In marketing today, Tsakirellis sees an emphasis on authenticity and tradition.

“Consumers are looking for products that are true to their Mediterranean roots, made with authentic recipes and ingredients,” she says. “Brands that can convey this authenticity through their marketing, highlighting the heritage and craftsmanship behind their products, tend to resonate well with consumers.”

Khalil notes that the popularity of labneh, in particular, has grown “tremendously in the past year as the market for dips and spreads continues to surge.”

“We have seen that consumers value authenticity and the cleanest ingredients label with the fewest ingredients possible to provide an unparalleled flavorful experience,” says Khalil.

For Khalil, authenticity is integral to the success of the segment going forward.


Tsakirellis says sharing dip occasions and recipe application ideas on social media can help generate buzz and awareness of products and inspire new ways to use them.

Likewise, Khalil says social media “is the place to be, especially with a food like labneh, which is not yet widely known.”

Stoll says anytime you introduce a less familiar product to people, education is critical, but Mediterranean foods have the advantage of feeling familiar to American consumers even when they are new to them, making those products feel more accessible from the outset and helping the marketing process.

He says Kontos also has benefited from the growing popularity of foods that are handheld and can be eaten on-the-go, leading more consumers to gravitate toward the types of bread that Kontos has to offer, which includes pita breads, as well as a range of panini-style breads.

As with other segments beyond Mediterranean foods, Khalil says consumers are looking for sustainable packaging from providers.


Among the many positive signs for the Mediterranean foods segment, Stoll says restaurants with a variety of foods from the Mediterranean region, representing a range of countries and cuisines, are “popping up everywhere, and people are getting exposed to the food.”

“I see that continuing, and that’s very exciting,” he says.

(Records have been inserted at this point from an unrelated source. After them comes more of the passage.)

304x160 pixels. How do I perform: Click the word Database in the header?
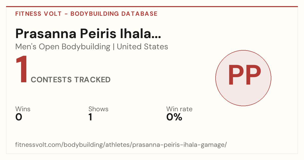point(139,14)
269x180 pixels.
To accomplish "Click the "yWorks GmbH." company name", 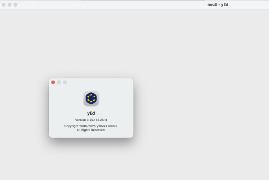I will click(107, 126).
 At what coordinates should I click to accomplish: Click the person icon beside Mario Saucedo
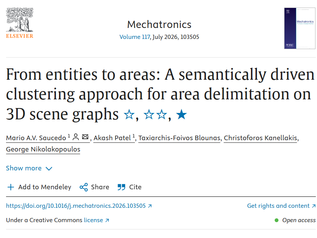(76, 137)
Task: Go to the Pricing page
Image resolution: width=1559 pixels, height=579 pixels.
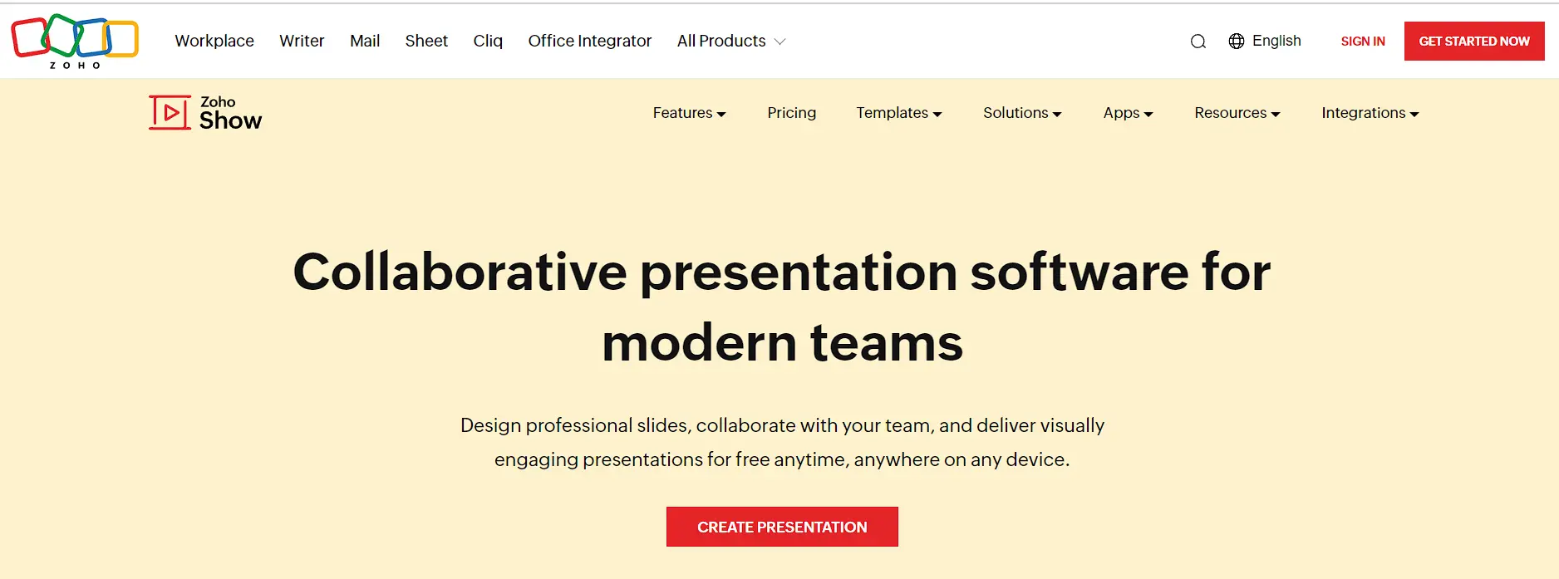Action: tap(791, 113)
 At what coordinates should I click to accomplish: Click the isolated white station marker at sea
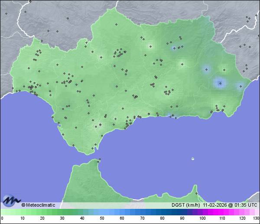193,159
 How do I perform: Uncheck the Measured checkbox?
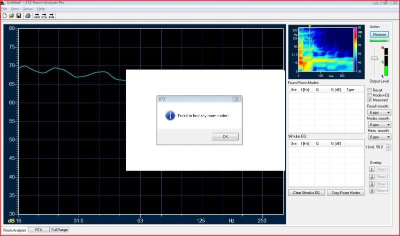click(x=369, y=100)
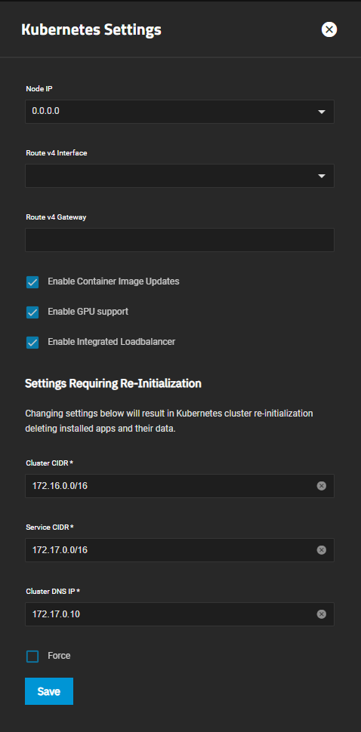The image size is (361, 732).
Task: Click the re-initialization warning paragraph
Action: 169,421
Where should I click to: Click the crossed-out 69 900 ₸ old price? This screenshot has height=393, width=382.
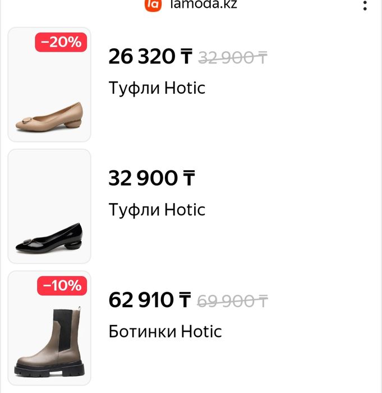tap(233, 301)
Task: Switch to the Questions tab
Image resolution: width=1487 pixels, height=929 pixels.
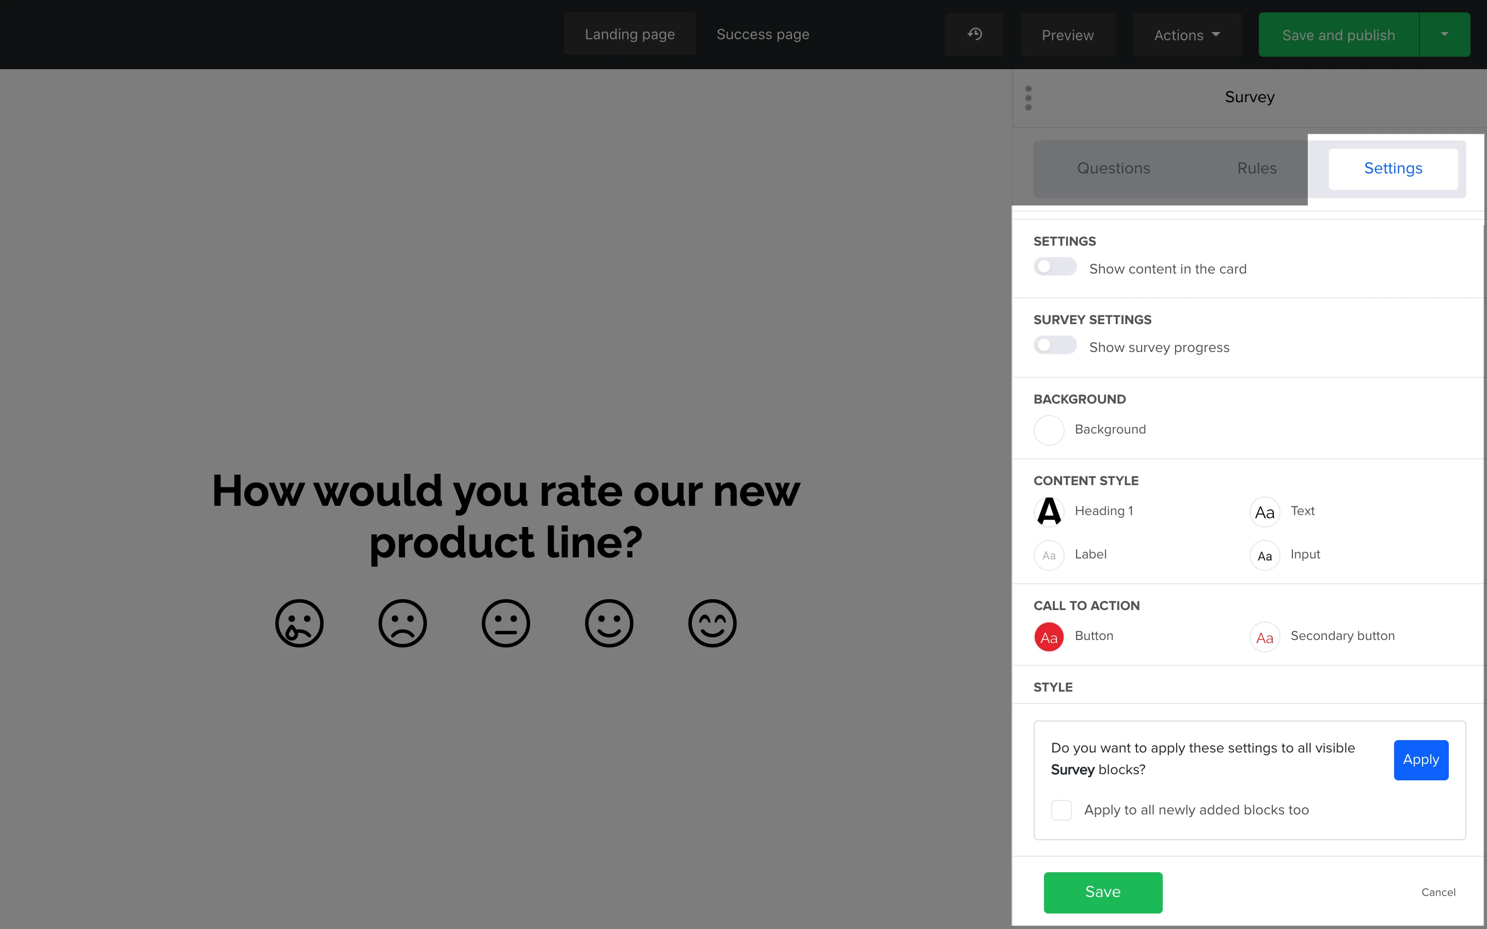Action: coord(1113,168)
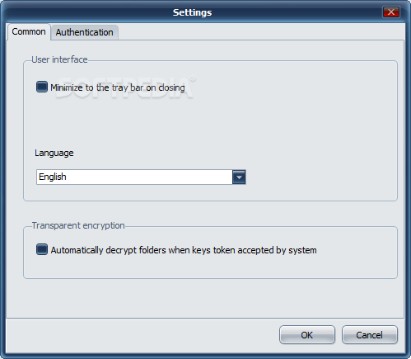Click the User interface group heading
411x359 pixels.
click(x=59, y=59)
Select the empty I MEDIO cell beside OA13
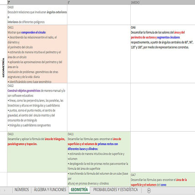This screenshot has width=195, height=195. pos(163,152)
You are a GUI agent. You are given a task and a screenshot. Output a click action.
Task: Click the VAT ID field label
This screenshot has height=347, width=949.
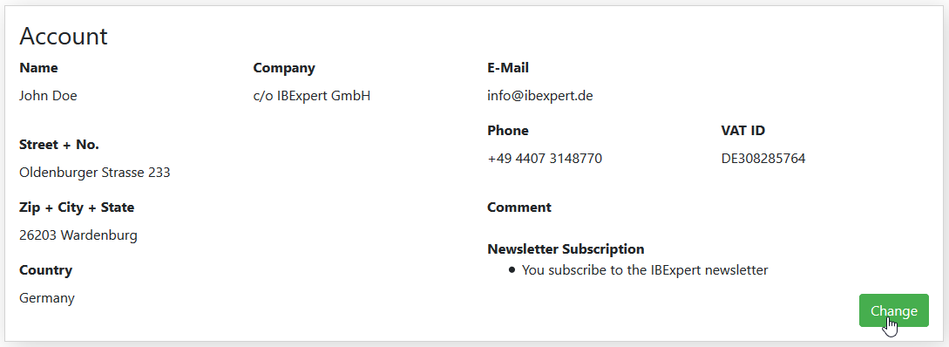(x=743, y=130)
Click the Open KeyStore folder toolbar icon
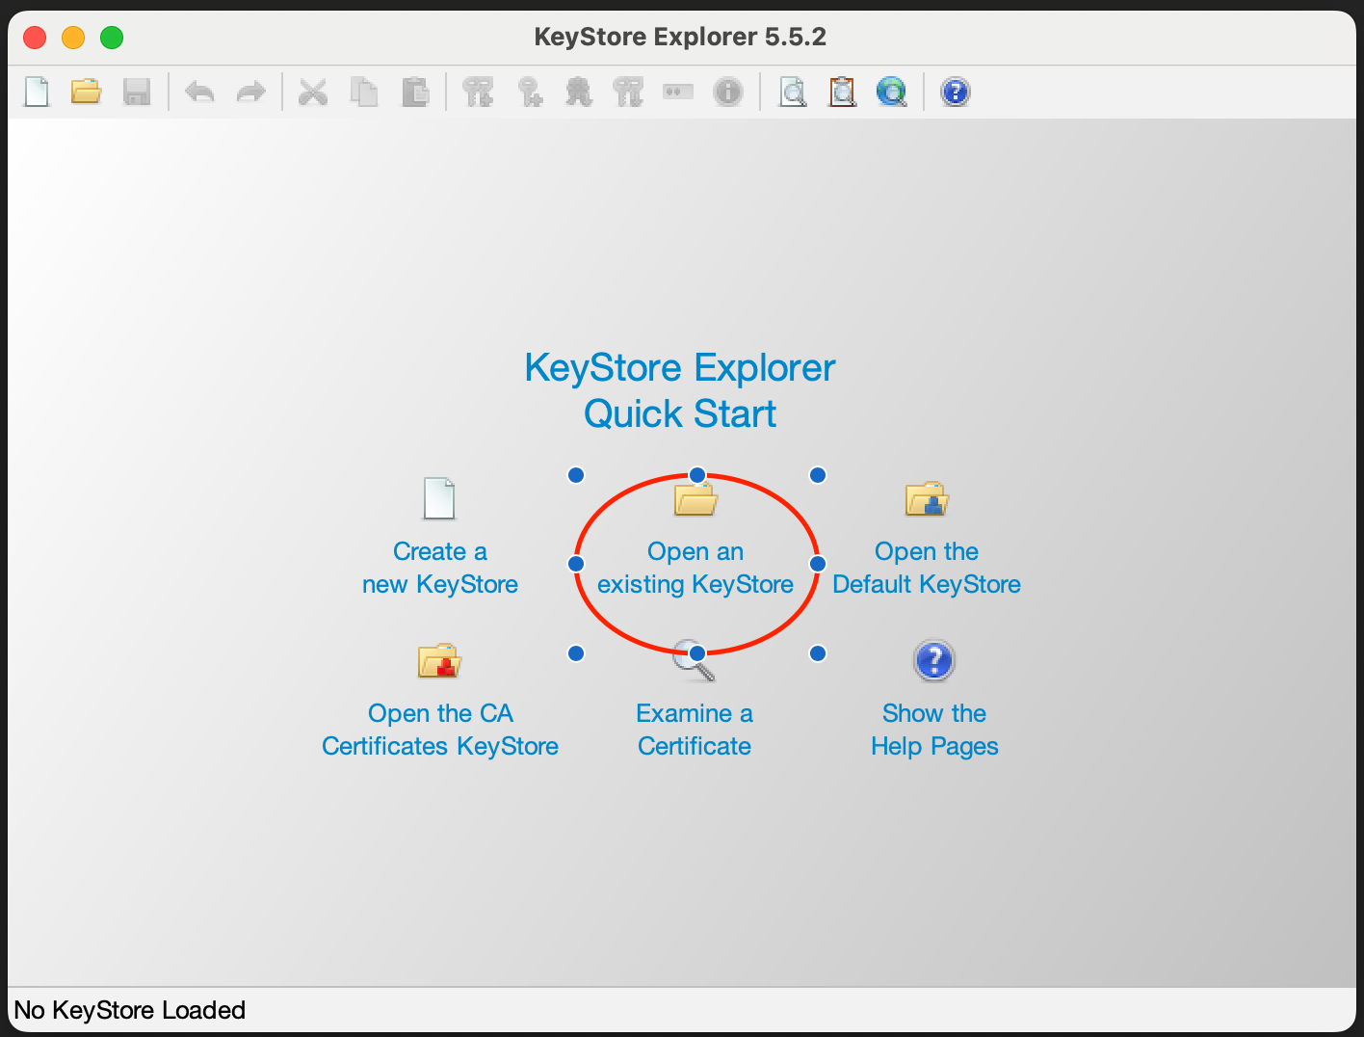The width and height of the screenshot is (1364, 1037). pos(87,93)
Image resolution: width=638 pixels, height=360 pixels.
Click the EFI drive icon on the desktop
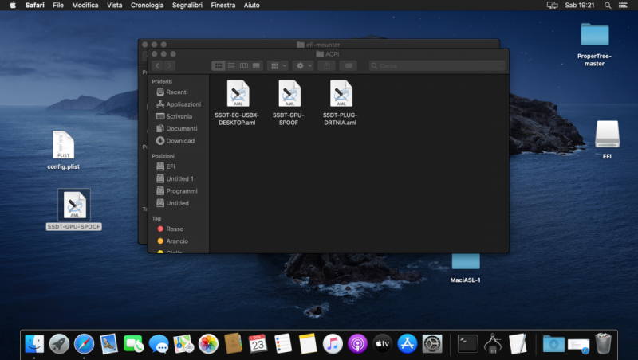(607, 134)
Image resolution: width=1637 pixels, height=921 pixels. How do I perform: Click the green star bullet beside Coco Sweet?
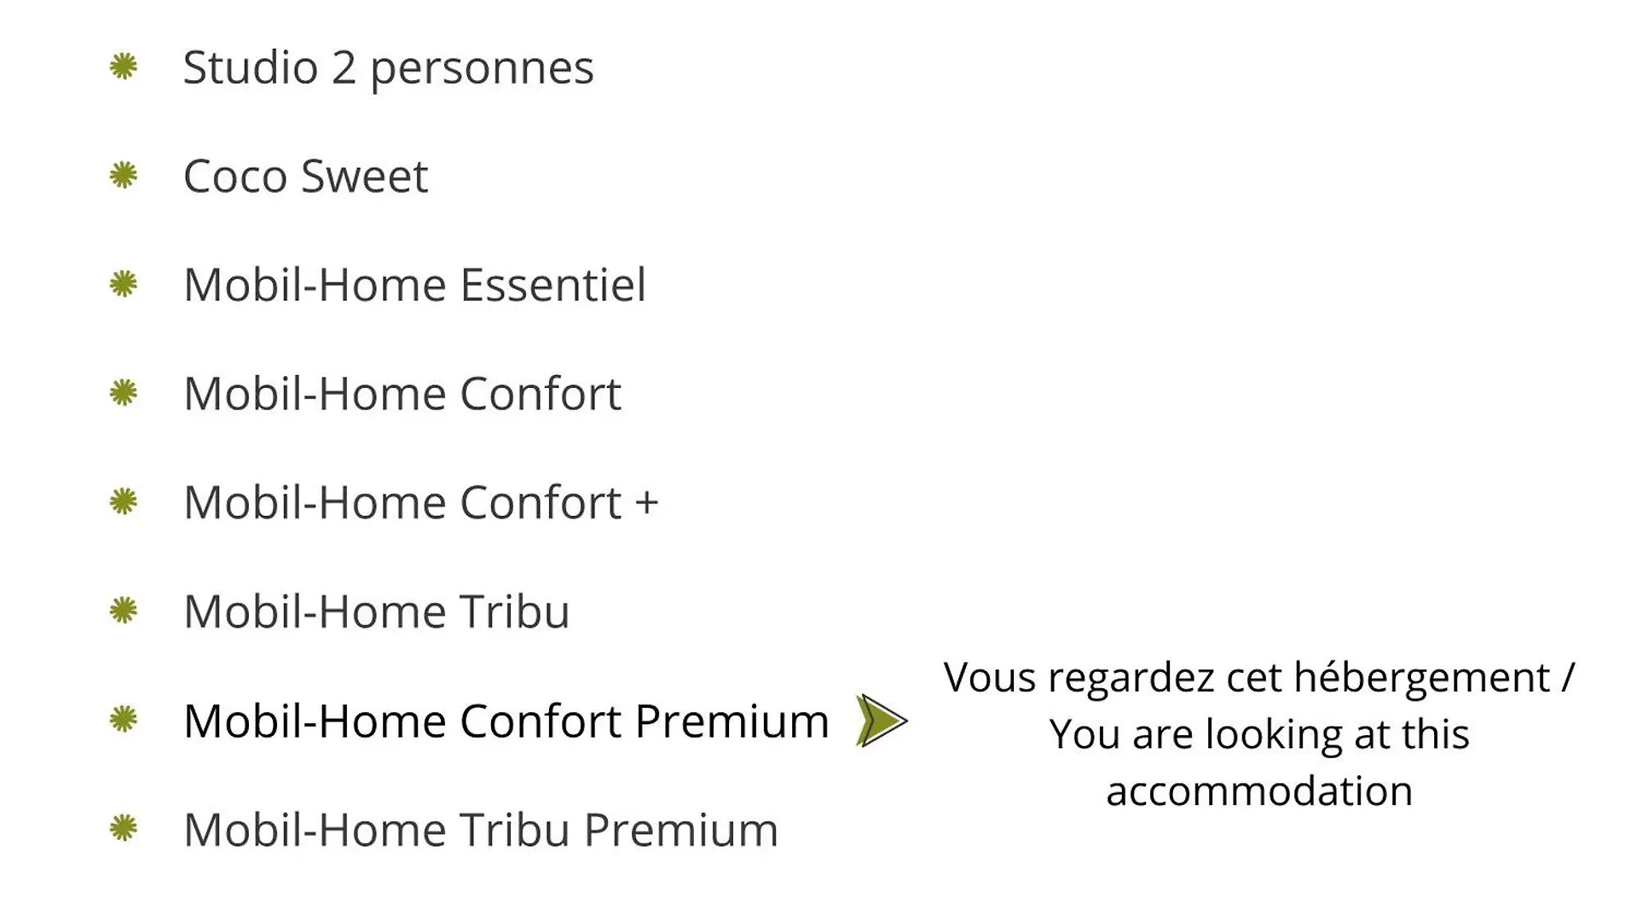tap(124, 176)
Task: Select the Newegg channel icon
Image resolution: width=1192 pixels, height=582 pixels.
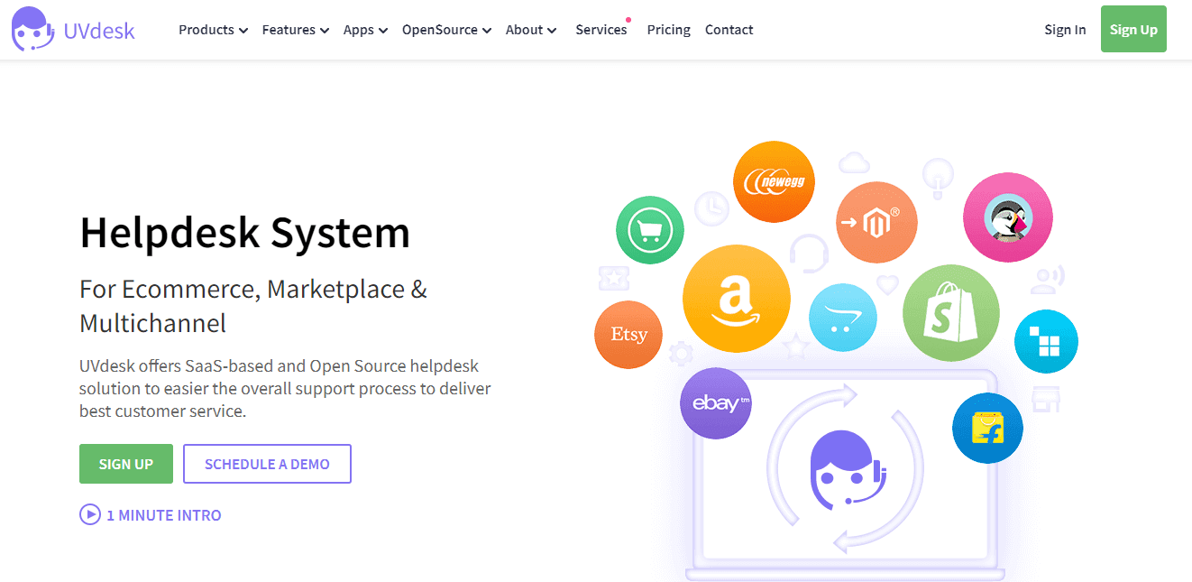Action: 774,181
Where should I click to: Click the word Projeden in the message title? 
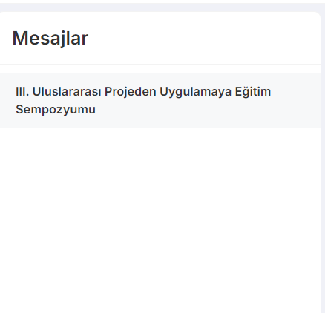coord(131,92)
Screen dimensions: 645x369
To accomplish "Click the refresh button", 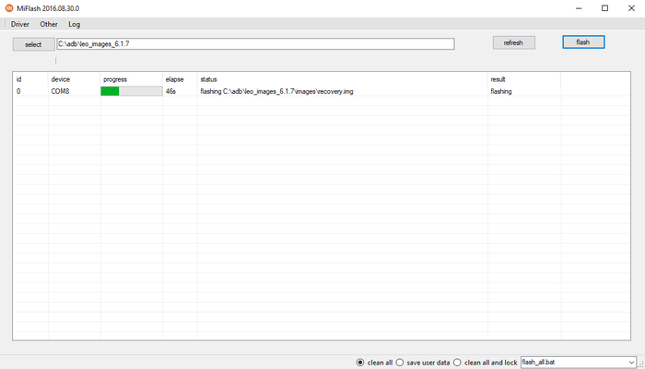I will tap(513, 43).
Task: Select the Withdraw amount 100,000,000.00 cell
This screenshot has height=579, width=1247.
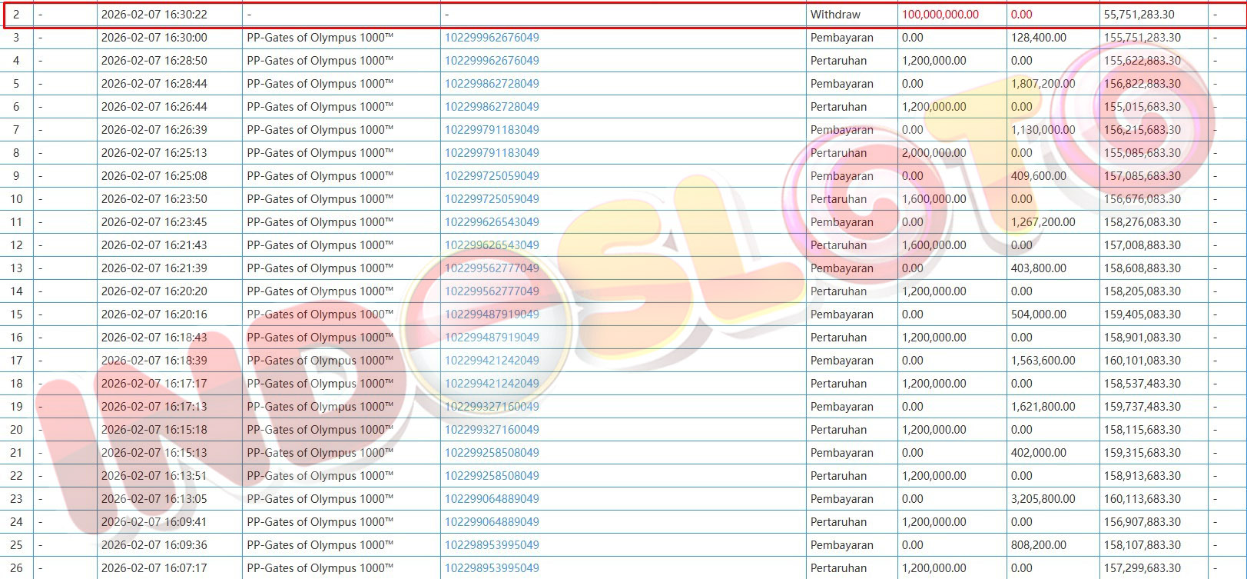Action: coord(940,15)
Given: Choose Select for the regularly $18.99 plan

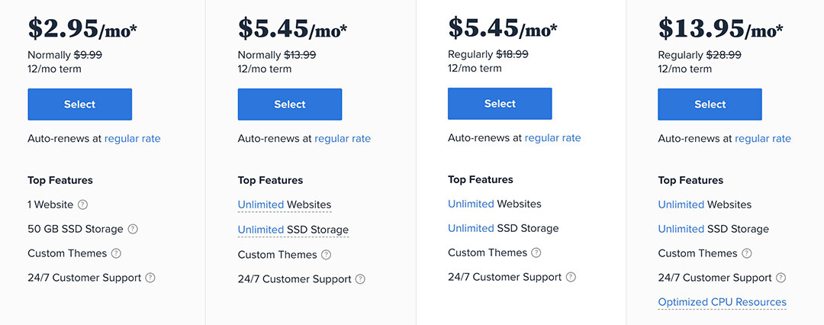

That’s because the more people experience different kinds of restaurants, the more they will shop for that food at the supermarket and consume it at home.

“You don’t always see these kinds of foods in a supermarket until people become more and more familiar with them,” adds Stoll.

“As consumers continue to prioritize health and wellness, they will seek out Mediterranean foods for their nutritious and flavorful qualities,” says Tsakirellis. “I expect to see continued innovation in this segment, with new flavors, ingredients and products that cater to evolving consumer preferences.”